In no way does the CMP constitute a progressive alternative to the right-wing policies of the UPA. It is a political hoax based on the claim that it is possible to reconcile the neo-liberal agenda of the bourgeoisie with the needs of the masses, the same fraud, it need be added, that lies at the basis of the program and rhetoric of the Left Front government in West Bengal.
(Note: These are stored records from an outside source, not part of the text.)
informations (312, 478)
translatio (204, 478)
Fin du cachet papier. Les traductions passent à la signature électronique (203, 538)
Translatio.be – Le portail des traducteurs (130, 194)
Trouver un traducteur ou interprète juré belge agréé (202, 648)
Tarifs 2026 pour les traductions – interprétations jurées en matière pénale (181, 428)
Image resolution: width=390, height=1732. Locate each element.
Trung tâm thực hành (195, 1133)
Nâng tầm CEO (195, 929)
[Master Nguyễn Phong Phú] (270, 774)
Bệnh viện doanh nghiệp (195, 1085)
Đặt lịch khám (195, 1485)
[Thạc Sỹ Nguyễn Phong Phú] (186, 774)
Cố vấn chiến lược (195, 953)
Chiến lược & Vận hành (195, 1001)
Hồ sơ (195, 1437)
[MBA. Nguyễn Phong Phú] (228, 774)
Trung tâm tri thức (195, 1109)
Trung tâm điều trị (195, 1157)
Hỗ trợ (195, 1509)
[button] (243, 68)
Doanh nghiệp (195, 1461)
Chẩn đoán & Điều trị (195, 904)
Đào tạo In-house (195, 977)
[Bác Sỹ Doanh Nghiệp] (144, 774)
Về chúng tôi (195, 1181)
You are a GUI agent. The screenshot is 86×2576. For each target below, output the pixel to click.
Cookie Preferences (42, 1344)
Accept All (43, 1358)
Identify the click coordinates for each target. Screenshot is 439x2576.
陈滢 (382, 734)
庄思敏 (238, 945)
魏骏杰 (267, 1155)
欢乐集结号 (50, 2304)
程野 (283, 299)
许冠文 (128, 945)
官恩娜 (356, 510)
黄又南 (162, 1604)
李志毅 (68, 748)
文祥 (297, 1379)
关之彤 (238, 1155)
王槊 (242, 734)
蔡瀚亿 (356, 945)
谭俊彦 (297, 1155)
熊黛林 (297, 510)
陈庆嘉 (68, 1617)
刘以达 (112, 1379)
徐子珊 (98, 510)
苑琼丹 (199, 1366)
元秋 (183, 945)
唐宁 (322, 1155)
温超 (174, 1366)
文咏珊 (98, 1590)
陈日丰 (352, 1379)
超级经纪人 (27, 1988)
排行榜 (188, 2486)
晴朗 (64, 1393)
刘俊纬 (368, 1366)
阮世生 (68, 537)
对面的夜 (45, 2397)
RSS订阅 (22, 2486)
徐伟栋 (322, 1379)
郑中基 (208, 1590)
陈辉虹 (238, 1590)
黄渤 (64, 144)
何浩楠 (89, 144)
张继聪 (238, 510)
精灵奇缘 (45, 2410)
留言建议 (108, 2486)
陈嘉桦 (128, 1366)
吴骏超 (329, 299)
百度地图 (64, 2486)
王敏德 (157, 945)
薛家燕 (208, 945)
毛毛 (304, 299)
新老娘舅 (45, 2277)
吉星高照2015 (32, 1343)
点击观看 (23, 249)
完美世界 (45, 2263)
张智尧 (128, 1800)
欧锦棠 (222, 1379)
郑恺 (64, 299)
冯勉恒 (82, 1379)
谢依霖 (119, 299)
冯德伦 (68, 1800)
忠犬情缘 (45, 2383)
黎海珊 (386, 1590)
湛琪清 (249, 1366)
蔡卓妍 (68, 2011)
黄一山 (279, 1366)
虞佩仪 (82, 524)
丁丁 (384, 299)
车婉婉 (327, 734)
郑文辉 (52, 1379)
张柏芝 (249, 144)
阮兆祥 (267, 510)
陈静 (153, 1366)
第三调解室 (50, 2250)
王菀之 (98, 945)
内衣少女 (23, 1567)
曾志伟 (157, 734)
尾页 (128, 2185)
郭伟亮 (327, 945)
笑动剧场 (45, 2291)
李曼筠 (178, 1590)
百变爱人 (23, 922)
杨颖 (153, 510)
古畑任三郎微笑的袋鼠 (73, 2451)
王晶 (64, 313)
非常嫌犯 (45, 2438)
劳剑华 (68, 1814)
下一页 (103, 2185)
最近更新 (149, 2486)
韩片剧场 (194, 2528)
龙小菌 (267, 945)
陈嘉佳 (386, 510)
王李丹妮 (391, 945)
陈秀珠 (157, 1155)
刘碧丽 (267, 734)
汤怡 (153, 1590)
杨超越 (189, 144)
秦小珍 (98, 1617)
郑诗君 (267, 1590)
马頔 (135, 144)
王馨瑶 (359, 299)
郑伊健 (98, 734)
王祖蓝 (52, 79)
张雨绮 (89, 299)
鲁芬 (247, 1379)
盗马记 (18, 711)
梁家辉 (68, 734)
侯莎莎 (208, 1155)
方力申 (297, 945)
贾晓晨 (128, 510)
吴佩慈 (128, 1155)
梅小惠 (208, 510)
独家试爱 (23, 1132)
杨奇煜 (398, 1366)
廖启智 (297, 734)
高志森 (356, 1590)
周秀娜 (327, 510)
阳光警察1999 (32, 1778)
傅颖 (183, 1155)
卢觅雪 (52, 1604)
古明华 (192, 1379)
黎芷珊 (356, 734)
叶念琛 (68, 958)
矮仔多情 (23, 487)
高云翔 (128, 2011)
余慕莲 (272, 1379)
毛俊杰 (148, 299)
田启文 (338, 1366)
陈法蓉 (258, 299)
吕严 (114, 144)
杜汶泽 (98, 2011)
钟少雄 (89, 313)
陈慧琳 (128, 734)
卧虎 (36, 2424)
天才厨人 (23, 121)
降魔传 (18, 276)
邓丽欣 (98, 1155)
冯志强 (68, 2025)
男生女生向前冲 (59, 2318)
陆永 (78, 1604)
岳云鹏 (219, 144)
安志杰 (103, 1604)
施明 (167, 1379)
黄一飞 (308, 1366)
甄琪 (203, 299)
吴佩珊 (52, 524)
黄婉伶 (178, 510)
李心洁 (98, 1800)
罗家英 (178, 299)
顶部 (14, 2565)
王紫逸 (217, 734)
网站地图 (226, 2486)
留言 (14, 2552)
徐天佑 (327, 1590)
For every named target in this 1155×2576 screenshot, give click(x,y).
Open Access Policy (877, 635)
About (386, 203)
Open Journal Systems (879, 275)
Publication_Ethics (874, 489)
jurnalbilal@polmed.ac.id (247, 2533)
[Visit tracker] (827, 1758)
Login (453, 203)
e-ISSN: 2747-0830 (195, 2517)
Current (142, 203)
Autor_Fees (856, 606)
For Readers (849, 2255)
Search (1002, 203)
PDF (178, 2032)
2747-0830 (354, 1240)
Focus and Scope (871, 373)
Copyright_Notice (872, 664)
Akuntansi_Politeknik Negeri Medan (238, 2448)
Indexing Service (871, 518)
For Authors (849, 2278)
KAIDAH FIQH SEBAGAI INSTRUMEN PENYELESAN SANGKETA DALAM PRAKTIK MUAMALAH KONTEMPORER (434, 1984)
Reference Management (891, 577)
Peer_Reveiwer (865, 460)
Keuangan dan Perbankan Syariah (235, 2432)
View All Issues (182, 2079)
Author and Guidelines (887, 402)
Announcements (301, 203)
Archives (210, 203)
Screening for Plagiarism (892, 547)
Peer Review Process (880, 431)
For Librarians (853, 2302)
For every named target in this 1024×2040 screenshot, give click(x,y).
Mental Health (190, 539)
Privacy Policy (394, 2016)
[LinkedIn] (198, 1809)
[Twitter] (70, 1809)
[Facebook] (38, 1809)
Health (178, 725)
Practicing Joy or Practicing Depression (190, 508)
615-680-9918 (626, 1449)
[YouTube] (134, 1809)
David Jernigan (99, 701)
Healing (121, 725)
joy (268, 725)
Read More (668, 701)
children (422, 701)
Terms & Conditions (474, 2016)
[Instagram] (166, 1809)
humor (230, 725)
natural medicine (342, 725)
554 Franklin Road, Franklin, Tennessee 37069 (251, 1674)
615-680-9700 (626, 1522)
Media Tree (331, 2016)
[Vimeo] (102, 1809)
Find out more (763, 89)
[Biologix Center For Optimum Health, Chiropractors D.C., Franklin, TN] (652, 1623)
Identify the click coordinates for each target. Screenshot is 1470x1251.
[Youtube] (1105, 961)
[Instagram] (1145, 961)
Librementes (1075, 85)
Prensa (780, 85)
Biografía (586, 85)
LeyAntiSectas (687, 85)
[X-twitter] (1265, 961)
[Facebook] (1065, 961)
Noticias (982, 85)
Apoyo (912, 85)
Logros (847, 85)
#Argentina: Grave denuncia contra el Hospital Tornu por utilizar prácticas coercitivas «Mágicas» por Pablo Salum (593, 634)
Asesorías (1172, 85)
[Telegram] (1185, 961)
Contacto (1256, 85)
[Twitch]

In terms similar to the Congress, which in the 2004 elections made a calibrated appeal to popular opposition to the reforms, by speaking of “reforms with a human face” the Left Front government in West Bengal speaks of making Bengal a magnet for foreign investment so as to bring about “industrialization for the class struggle.”

Reflecting the division of labor within the CPM leadership, Karat, the party’s foremost leader on the national stage, has been criticizing the UPA for its pro-big business policies, while the boss of West Bengal’s Left Front government, Chief Minster and Politburo member Buddhadeb Bhattarcharjee, has been emphasizing his government’s pro-investor orientation and determination to discipline the state’s militant working class.

Bhattercharjee told a press conference earlier this month, “We are trying to be friendly with the capitalists.... We are not practicing socialism.” While claiming that he and the CPM remain Marxists, he added, “Since we are practical, we know it is wise to be capitalist at the moment when the whole world is wooing capitalism.”

Indian Prime Minister Manmohan Singh said he was not concerned when the press asked him about the Left Front’s threats of louder protests over the government failure to heed its criticisms and slow the pace of neo-liberal reform. “The Left parties,” said Singh, “are our valued allies at the center in the last two years.... I have full faith we will resolve the issues in the larger interest in an amicable manner.”

Singh knows of what he speaks. The CPM-led Left Front is playing a crucial role in suppressing and politically misdirecting the mass opposition to the neo-liberal reforms and the Indian bourgeoisie’s strategic alliance with the Bush administration, while spearheading the implementation of investor-friendly, anti-working-class policies in West Bengal.